The records below must be written out exactly, with every picture left behind.

#### DATASET EXCERPTS ####

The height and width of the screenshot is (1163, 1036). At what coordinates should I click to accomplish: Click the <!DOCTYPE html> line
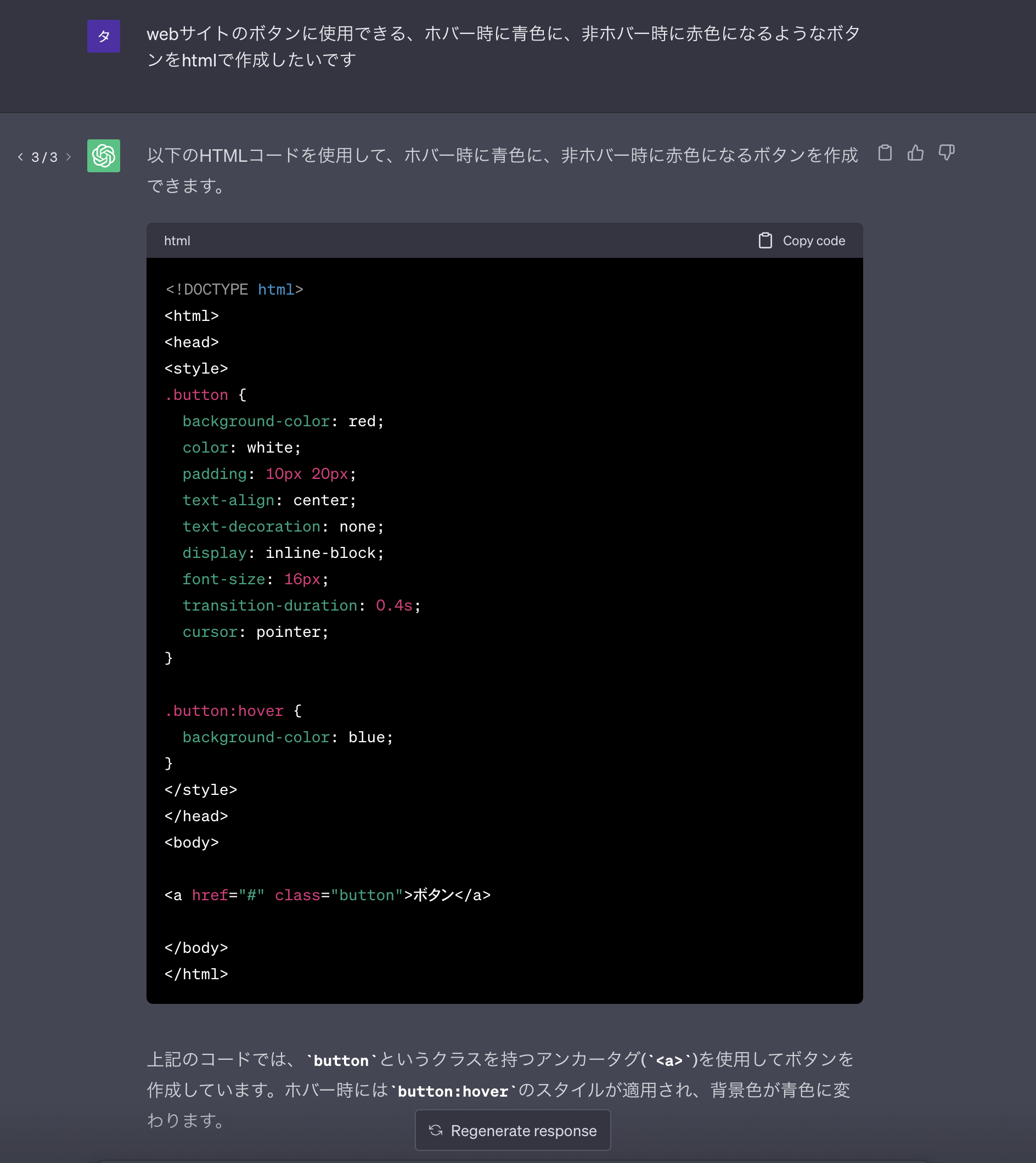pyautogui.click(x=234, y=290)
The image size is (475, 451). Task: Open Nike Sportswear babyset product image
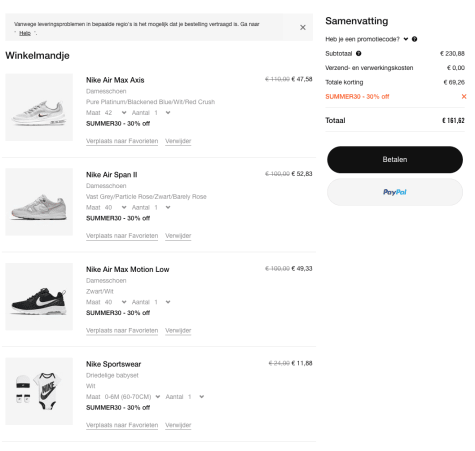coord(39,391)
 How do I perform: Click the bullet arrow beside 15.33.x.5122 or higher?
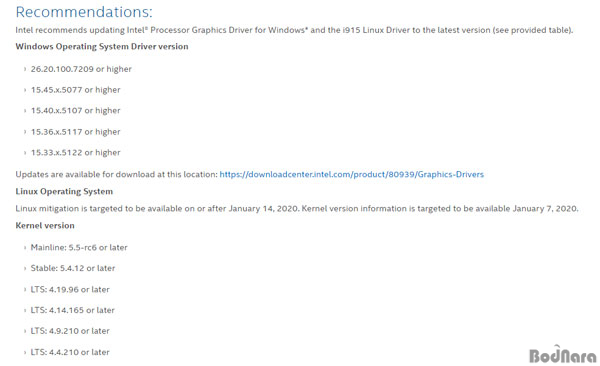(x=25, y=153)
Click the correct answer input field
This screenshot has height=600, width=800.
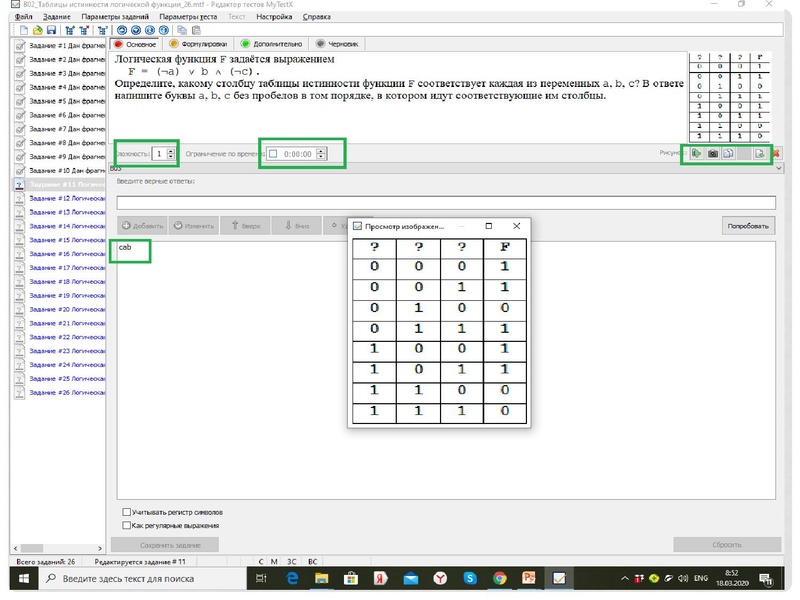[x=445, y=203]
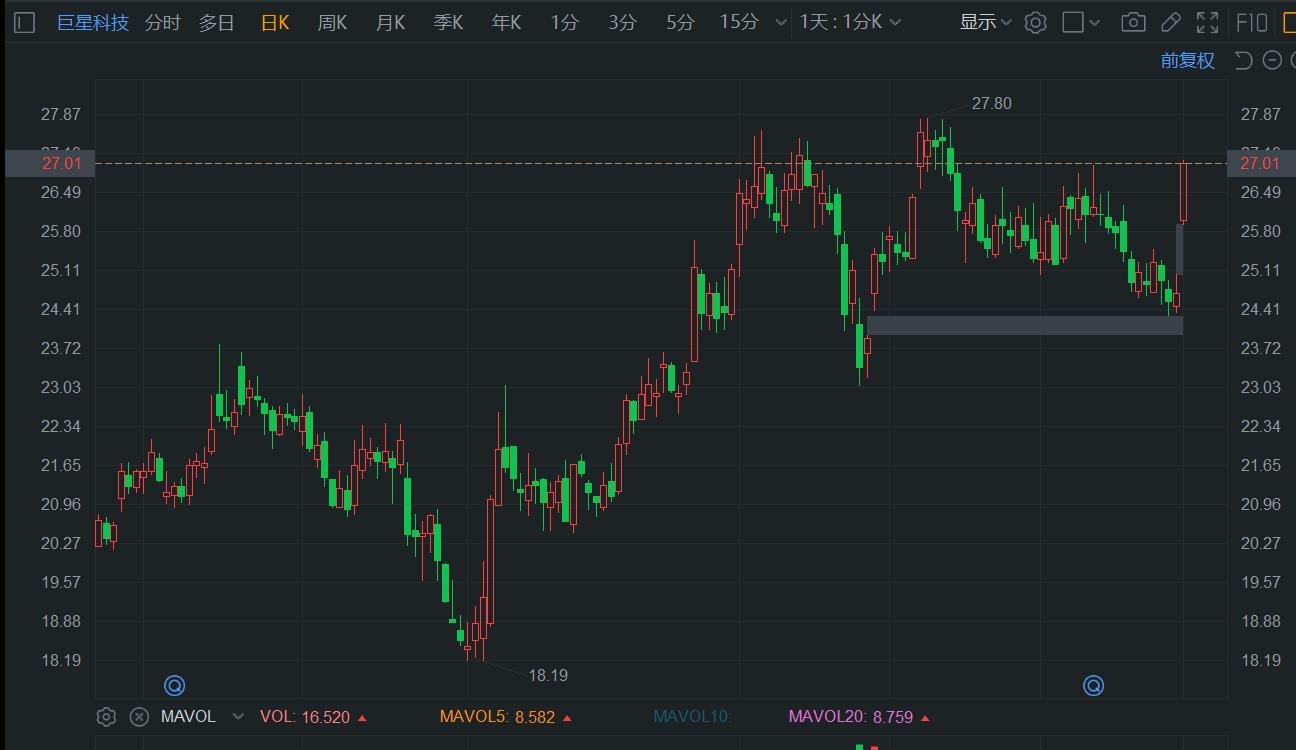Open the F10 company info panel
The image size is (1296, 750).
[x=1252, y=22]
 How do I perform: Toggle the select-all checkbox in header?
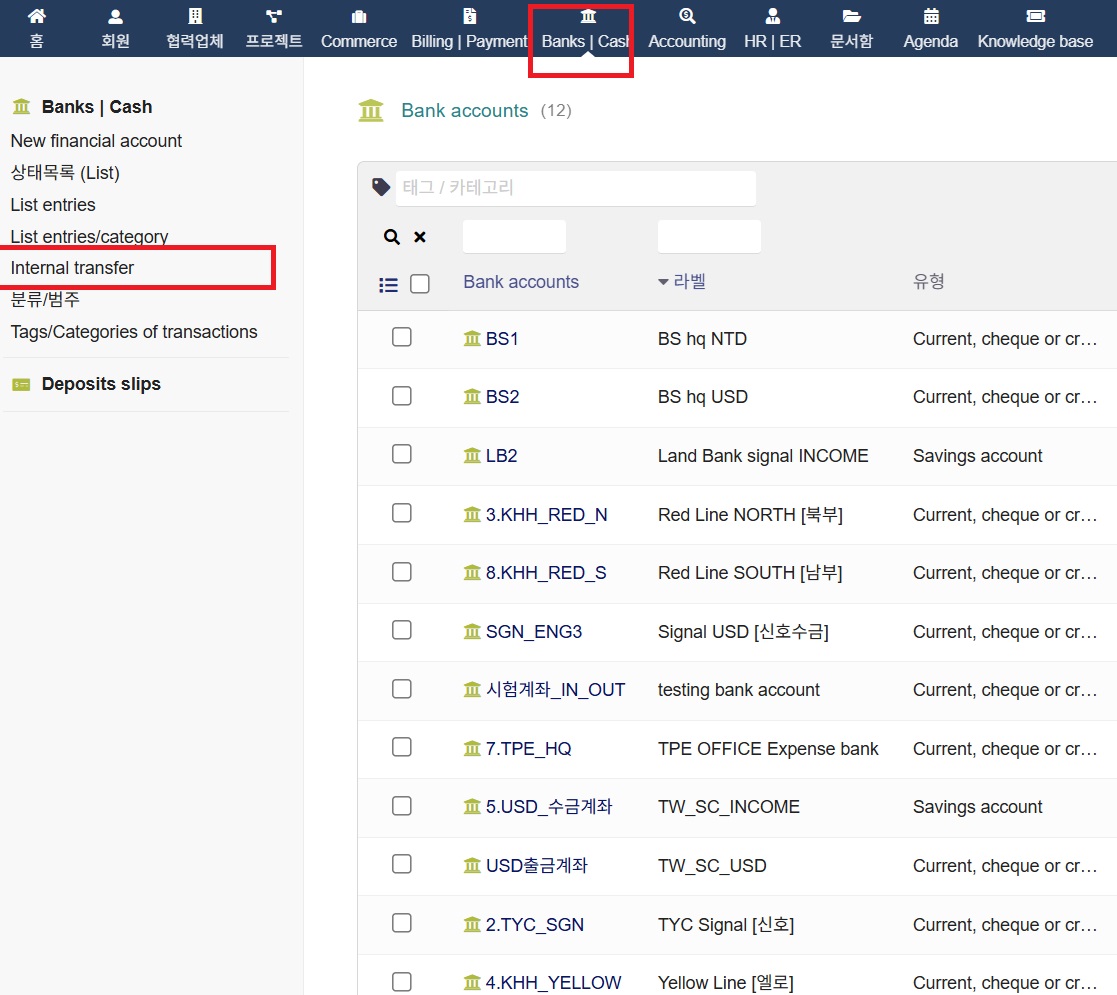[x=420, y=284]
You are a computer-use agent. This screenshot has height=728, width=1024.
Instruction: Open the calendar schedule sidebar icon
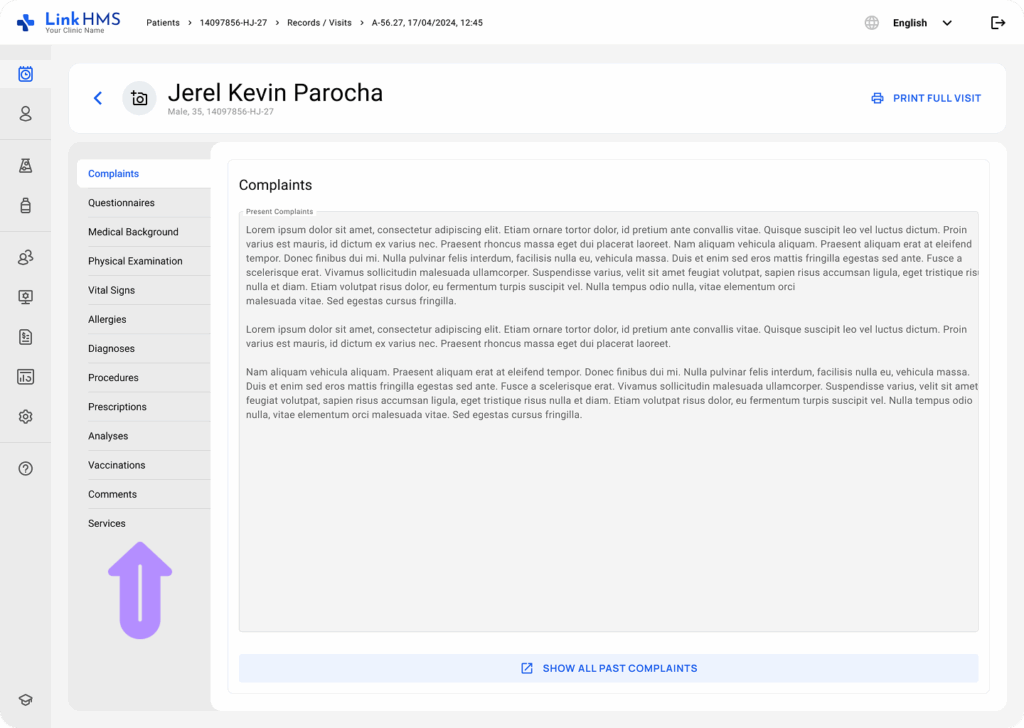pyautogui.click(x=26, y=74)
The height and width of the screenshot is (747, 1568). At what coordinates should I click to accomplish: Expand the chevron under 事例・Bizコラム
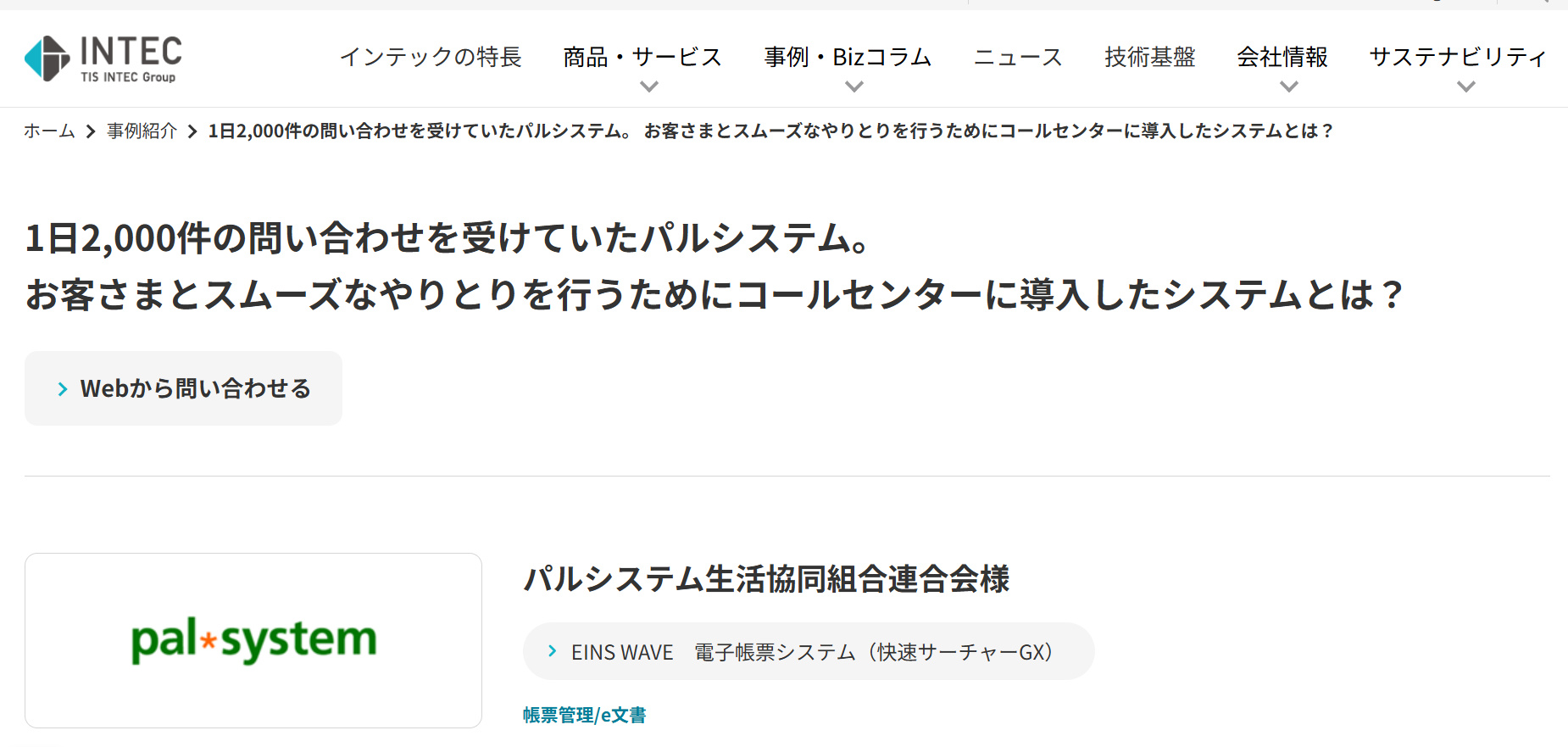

####

#### SOLVED PROBLEM
The height and width of the screenshot is (1163, 1036). At what coordinates should I click to accomplish: Click the <!DOCTYPE html> line
pyautogui.click(x=234, y=290)
The image size is (475, 451). Task: Open Nike Sportswear babyset product image
coord(39,391)
 How do I perform: Click the bullet arrow beside 15.33.x.5122 or higher?
(x=25, y=153)
Click the correct answer input field
This screenshot has height=600, width=800.
[x=445, y=203]
Open the F10 company info panel
The image size is (1296, 750).
[x=1252, y=22]
 How do I perform: Toggle the select-all checkbox in header?
[x=420, y=284]
You are a computer-use agent. This screenshot has height=728, width=1024.
Instruction: Open the calendar schedule sidebar icon
pyautogui.click(x=26, y=74)
The height and width of the screenshot is (747, 1568). At what coordinates should I click to accomplish: Expand the chevron under 事例・Bizコラム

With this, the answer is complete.